Given passage START

Switching on the incentives for mini-grids

11 December, 2014


By Helena Lim

Earlier this month Hong Kong lit up its Christmas decorations once more, putting on a show of red and green LEDs that called on consumers to snap a photo and head to their closest retailer. But whilst Hong Kong bathes in excessive light pollution I am reminded that there are still 1.3 billion worldwide who do not have access to electricity and who will be spending the next 365 days in darkness. According to the IEA, 95% of those without electricity live in developing countries in Asia and in Sub-Saharan Africa, the irony being that many resource-rich countries continue to be energy-poor. In the ten leading hydrocarbon-producing countries in Sub-Saharan Africa, 2/3 people still do not have access to electricity.

Research shows that supplying electricity to villages, even in small amounts, can make a significant contribution to improving their human development index (HDI) score, a development indictor that measures life expectancy, years of schooling and gross national income per capita. One approach that has been gaining momentum is the deployment of decentralised micro- or mini-grids – electricity distribution systems which use local hydropower, solar or biomass generators and are not connected to a national power grid. These grids are particularly important for communities in remote locations where terrain is difficult and accessibility low, making the extension of the national grid too costly.

Given passage END

Requirement A
From the mini-grids article, extract the words beginning at "Earlier this month" and ending after "access to electricity.".
Requirement B
According to the IEA, as cited in the mini-grids article, what share of people without electricity live in developing countries in Asia and Sub-Saharan Africa?
Requirement C
What kinds of local generators does the mini-grids article say decentralized mini-grids use? List them all.

Source material START

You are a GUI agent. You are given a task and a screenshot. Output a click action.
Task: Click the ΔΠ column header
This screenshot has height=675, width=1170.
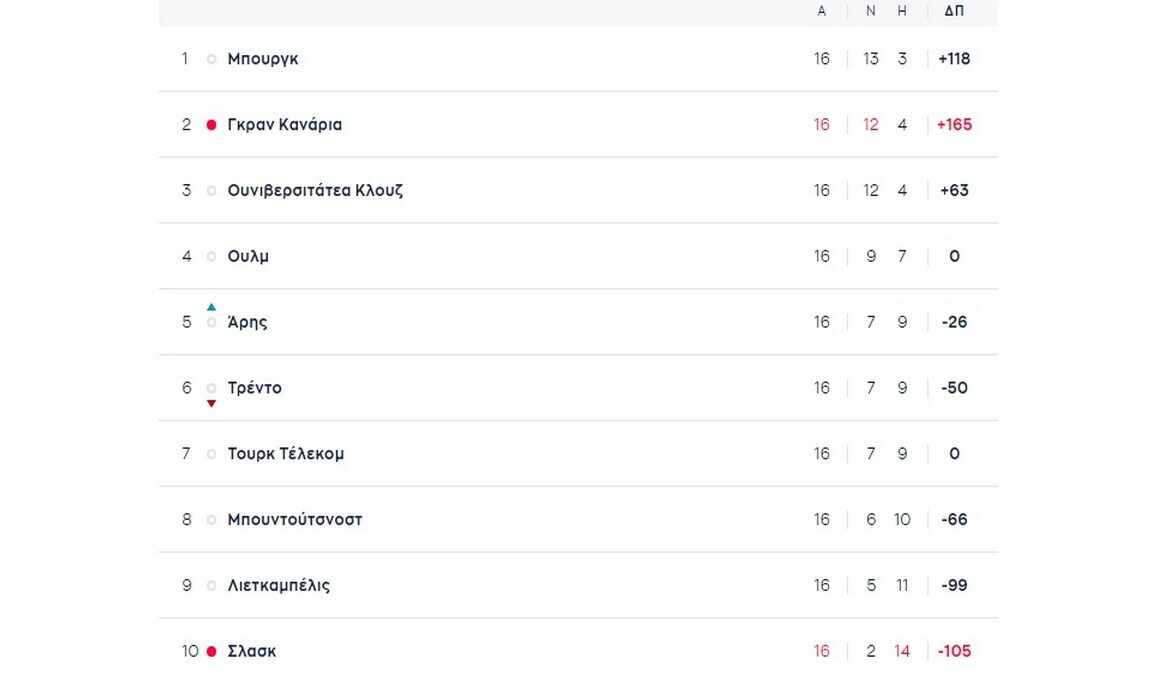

Source material END

Final answer A
Earlier this month Hong Kong lit up its Christmas decorations once more, putting on a show of red and green LEDs that called on consumers to snap a photo and head to their closest retailer. But whilst Hong Kong bathes in excessive light pollution I am reminded that there are still 1.3 billion worldwide who do not have access to electricity and who will be spending the next 365 days in darkness. According to the IEA, 95% of those without electricity live in developing countries in Asia and in Sub-Saharan Africa, the irony being that many resource-rich countries continue to be energy-poor. In the ten leading hydrocarbon-producing countries in Sub-Saharan Africa, 2/3 people still do not have access to electricity.

Final answer B
95%

Final answer C
hydropower, solar, biomass